Pendergast came forward, glanced at the scanned image himself, a look of pure astonishment on his face. Then he straightened up, mastering the expression. “Just one other thing.”

“What is it, Secret Agent Man?”

“I’d like you to access the University of Texas database and make a correction to their records. One Frederick Galusha is reported as having left college his senior year, before graduation. The records should show that he graduated, cum laude.”

“Piece of cake. But why cum laude? I’ll make him summa cum laude, Phi Beta Kappa, for just a dollar more.”

“Cum laude will be sufficient.” Pendergast inclined his head. “And make sure he gets all the course credits he needs to make his record consistent. I’ll see myself out.”

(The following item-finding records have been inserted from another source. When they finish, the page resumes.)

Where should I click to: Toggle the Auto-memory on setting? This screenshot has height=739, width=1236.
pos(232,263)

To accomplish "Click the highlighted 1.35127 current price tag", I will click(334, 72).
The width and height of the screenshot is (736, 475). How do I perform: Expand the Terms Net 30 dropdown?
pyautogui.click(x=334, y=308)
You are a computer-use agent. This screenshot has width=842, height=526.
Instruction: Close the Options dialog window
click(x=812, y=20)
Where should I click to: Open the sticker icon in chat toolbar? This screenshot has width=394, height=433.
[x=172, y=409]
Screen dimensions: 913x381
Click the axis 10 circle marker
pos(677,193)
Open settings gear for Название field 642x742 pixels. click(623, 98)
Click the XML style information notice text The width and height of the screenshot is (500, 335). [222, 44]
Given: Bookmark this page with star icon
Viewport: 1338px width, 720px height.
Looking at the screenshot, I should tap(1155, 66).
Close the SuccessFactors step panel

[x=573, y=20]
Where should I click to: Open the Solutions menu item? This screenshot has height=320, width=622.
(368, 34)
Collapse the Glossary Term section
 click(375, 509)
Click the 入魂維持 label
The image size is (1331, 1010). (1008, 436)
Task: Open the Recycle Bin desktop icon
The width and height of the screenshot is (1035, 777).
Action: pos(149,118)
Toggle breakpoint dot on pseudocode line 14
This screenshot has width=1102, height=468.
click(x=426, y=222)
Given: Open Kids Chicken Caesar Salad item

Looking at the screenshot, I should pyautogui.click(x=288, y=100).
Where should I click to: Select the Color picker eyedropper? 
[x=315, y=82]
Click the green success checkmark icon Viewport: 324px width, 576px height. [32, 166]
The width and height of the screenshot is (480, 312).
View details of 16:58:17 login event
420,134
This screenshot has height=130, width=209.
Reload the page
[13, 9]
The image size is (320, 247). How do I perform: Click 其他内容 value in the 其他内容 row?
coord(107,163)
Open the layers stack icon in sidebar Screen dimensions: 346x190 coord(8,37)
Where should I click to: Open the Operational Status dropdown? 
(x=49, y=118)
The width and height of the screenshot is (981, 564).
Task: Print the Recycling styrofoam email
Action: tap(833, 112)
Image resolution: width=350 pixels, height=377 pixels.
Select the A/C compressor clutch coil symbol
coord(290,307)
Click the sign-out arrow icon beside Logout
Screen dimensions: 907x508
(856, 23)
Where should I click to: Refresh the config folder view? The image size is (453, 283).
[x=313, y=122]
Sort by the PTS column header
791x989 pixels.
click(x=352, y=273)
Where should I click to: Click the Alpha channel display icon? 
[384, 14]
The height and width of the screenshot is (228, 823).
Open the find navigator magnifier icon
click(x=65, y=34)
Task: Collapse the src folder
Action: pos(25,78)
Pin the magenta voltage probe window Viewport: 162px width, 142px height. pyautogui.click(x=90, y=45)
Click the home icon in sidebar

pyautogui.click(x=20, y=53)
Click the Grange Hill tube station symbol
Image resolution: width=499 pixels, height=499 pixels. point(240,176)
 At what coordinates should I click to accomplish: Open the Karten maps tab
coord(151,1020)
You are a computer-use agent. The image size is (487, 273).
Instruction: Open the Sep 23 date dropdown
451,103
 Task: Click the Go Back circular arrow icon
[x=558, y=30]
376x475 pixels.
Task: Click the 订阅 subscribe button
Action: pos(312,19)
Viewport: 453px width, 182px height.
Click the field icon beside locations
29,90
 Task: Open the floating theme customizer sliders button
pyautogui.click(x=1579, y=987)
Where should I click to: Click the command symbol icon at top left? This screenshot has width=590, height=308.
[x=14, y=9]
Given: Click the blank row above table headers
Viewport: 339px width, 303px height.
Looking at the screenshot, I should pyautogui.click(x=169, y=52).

“Righteous. Remember: no more surprise visits. And please don’t forget to reset anything you may have disabled on your way in.”

As Pendergast turned to go, the figure calling himself Mime spoke again. “Hey, Pendergast?”

The agent glanced back.

“Just one thing. Esterhazy is a Hungarian name.”

“Indeed.”

He scratched his neck. “So how come her native language was Portuguese?”

But when he looked up he was speaking to an empty doorway. Pendergast had already vanished.